* ASSIGNMENT:
Exactly as written, transcribe each line of the listing.
[Start of section]
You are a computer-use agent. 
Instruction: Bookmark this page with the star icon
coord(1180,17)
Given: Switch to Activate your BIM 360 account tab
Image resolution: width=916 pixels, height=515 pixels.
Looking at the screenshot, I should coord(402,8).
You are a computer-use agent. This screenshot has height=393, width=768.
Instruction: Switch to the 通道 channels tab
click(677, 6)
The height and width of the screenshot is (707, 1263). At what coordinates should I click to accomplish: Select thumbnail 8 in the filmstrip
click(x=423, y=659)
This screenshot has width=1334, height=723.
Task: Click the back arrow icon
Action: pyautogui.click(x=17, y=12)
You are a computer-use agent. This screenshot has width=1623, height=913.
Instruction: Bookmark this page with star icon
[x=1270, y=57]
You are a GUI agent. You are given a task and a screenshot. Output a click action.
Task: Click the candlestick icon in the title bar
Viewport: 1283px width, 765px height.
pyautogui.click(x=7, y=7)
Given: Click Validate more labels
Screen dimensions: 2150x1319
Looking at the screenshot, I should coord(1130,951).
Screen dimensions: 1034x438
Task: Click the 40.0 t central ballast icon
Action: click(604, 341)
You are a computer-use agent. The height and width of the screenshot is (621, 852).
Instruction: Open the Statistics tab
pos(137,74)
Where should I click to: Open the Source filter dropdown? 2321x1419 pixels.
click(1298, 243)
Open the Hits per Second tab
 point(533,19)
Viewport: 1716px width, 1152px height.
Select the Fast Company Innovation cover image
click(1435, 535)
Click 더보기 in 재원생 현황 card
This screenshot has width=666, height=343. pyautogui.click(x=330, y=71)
[End of section]
* ANSWER FOR THIS EXERCISE:
You are a computer-use agent. 
Instruction: Bookmark this page with the star icon
coord(1180,17)
Given: Switch to Activate your BIM 360 account tab
Image resolution: width=916 pixels, height=515 pixels.
Looking at the screenshot, I should coord(402,8).
You are a computer-use agent. This screenshot has height=393, width=768.
Instruction: Switch to the 通道 channels tab
click(677, 6)
The height and width of the screenshot is (707, 1263). At what coordinates should I click to accomplish: Select thumbnail 8 in the filmstrip
click(x=423, y=659)
This screenshot has width=1334, height=723.
Task: Click the back arrow icon
Action: pyautogui.click(x=17, y=12)
You are a computer-use agent. This screenshot has width=1623, height=913.
Instruction: Bookmark this page with star icon
[x=1270, y=57]
You are a GUI agent. You are given a task and a screenshot. Output a click action.
Task: Click the candlestick icon in the title bar
Viewport: 1283px width, 765px height.
pyautogui.click(x=7, y=7)
Given: Click Validate more labels
Screen dimensions: 2150x1319
Looking at the screenshot, I should coord(1130,951).
Screen dimensions: 1034x438
Task: Click the 40.0 t central ballast icon
Action: click(604, 341)
You are a computer-use agent. The height and width of the screenshot is (621, 852).
Instruction: Open the Statistics tab
pos(137,74)
Where should I click to: Open the Source filter dropdown? 2321x1419 pixels.
click(1298, 243)
Open the Hits per Second tab
 point(533,19)
Viewport: 1716px width, 1152px height.
Select the Fast Company Innovation cover image
click(1435, 535)
Click 더보기 in 재원생 현황 card
This screenshot has width=666, height=343. pyautogui.click(x=330, y=71)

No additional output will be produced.